_EXCERPTED TEXT_
━━━━━━━━━━━━━━━━━━━━━━━━━━━━━━

WASTELAND 2: DIRECTOR'S CUT is directly tied to the events of Wasteland (which is included in the deluxe edition for those who may not have played the original). Wasteland 2: Director's Cut takes place 15 years later and focuses on a ragtag band of desert rangers who are investigating the death of a fellow ranger at the hands of locals. The dead veteran, Ace, had been sent to investigate a strange radio signal that hinted at "man and machine becoming one," which, of course, is a omen of cyborgs. The player controls a team of four -- which can be created from scratch or chosen from pre-built characters -- and begins to unravel the homicide and mystery surrounding the ranger's death. 

Is it any good?

━━━━━━━━━━━━━━━━━━━━━━━━━━━━━━

_WORK REQUEST 1_
Condense the paragraph of the Wasteland 2 text that begins "WASTELAND 2: DIRECTOR'S CUT is directly tied" into a short bulleted list, keeping its main facts.
_WORK REQUEST 2_
Resume the Wasteland 2 text with one or two paragraphs that follow its final line.

[Stored data]
━━━━━━━━━━━━━━━━━━━━━━━━━━━━━━

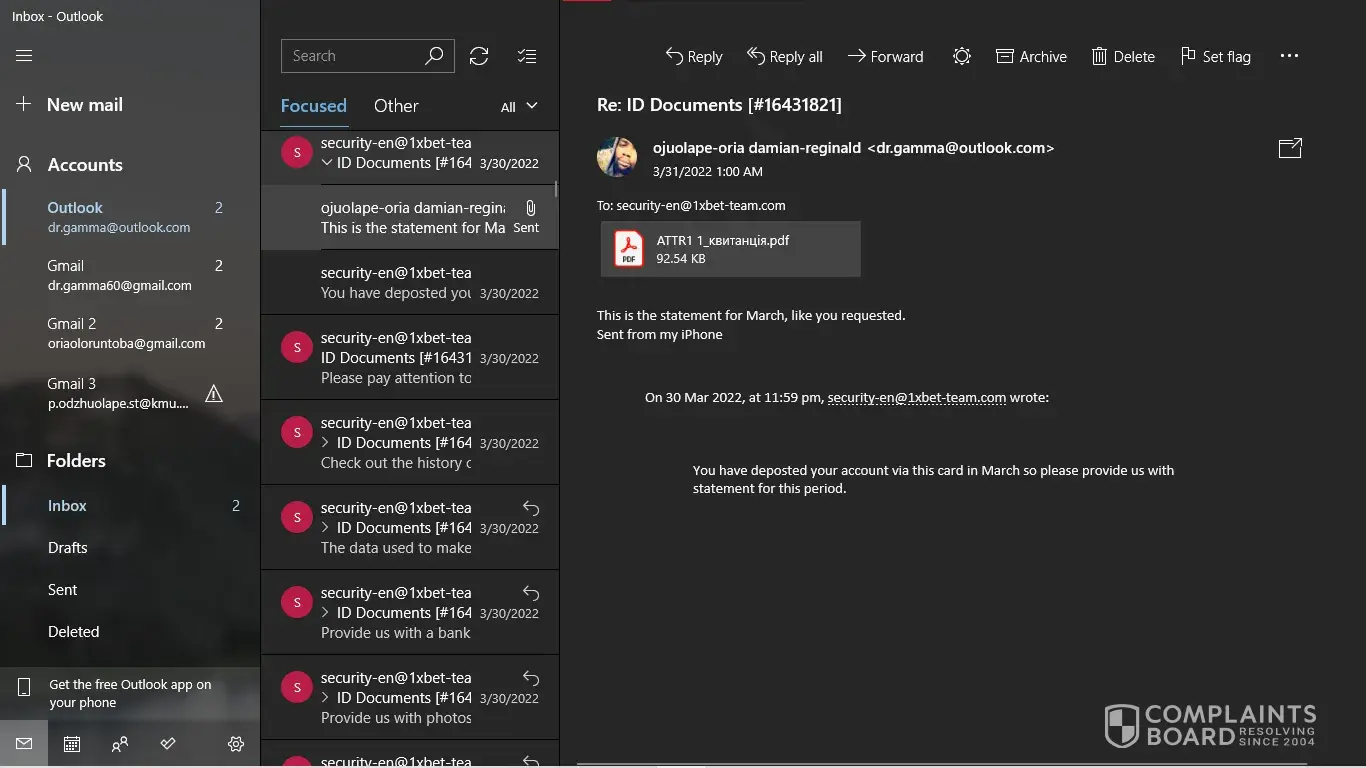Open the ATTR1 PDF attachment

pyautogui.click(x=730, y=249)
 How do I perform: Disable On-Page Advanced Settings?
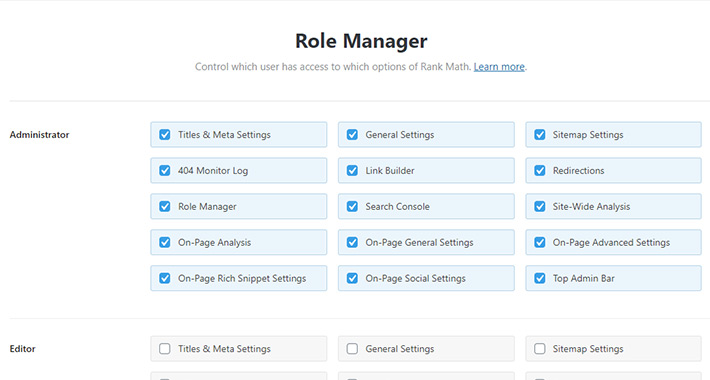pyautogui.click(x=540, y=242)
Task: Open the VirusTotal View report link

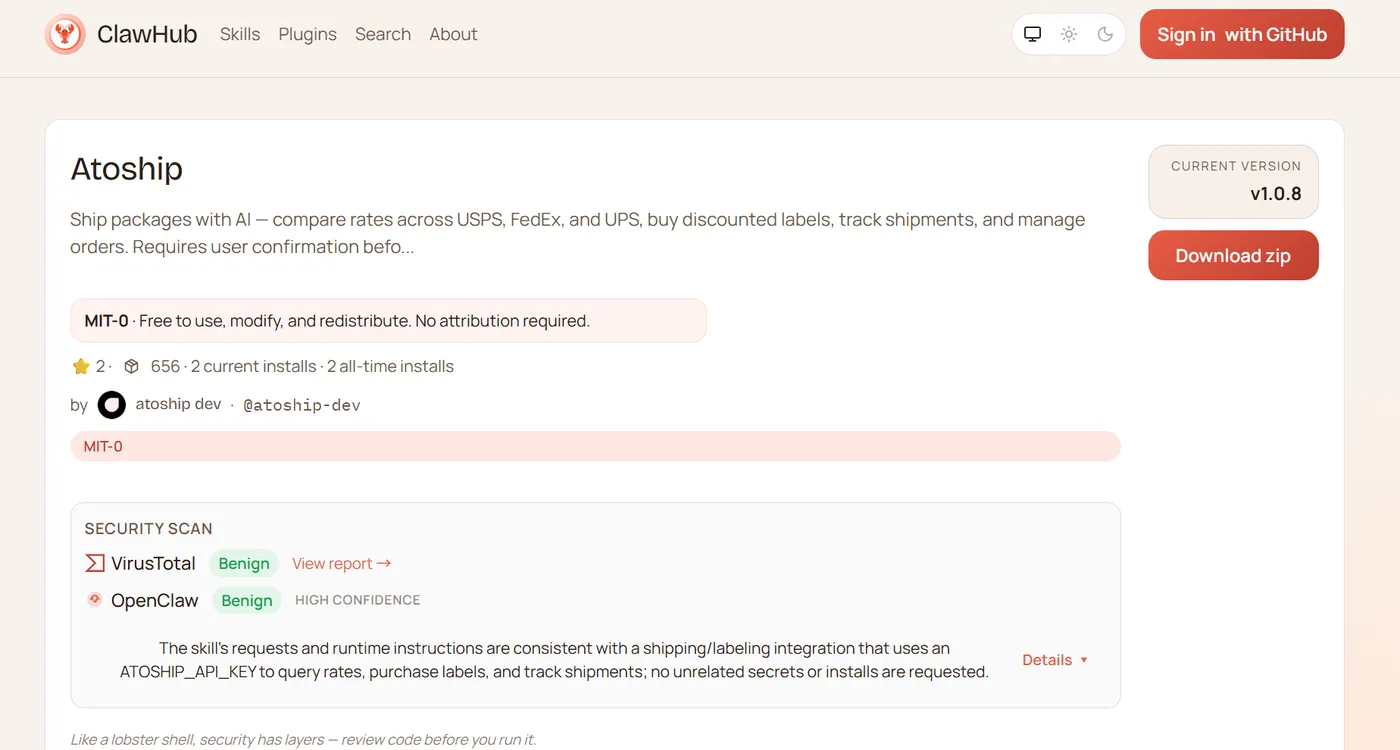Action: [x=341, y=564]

━━━━━━━━━━━━━━━━━━━━━━━━━━━━━━

_ANSWER AREA 1_
- Wasteland 2: Director's Cut is directly tied to the events of Wasteland, which is included in the deluxe edition.
- It takes place 15 years after the original.
- A band of desert rangers investigates the death of a fellow ranger, Ace, at the hands of locals.
- Ace had been sent to investigate a strange radio signal hinting at "man and machine becoming one," an omen of cyborgs.
- The player controls a team of four, either created from scratch or chosen from pre-built characters.
- The team works to unravel the homicide and the mystery surrounding the ranger's death.

_ANSWER AREA 2_
This adventure takes a classic approach to its gameplay, while tossing in a lot of moral choices and violence to indicate this rough new world. Wasteland 2: Director's Cut's tactical gameplay and storytelling elements come from classic role-playing game (RPG) mechanics that have been refined over decades. Those who've played RPGs like Baldur's Gate will recognize the group-and-move style of tactics, as well as the ability to select a team member and give individual attack orders. The look and sound are solid, but that's not where the hook lies -- Wasteland 2: Director's Cut has a strong, evolving storyline that pulls players deeper into the less-than-perfect desert rangers and drives the game home with a story that lures and rewards players as they uncover the truth behind the innocuous radio signal.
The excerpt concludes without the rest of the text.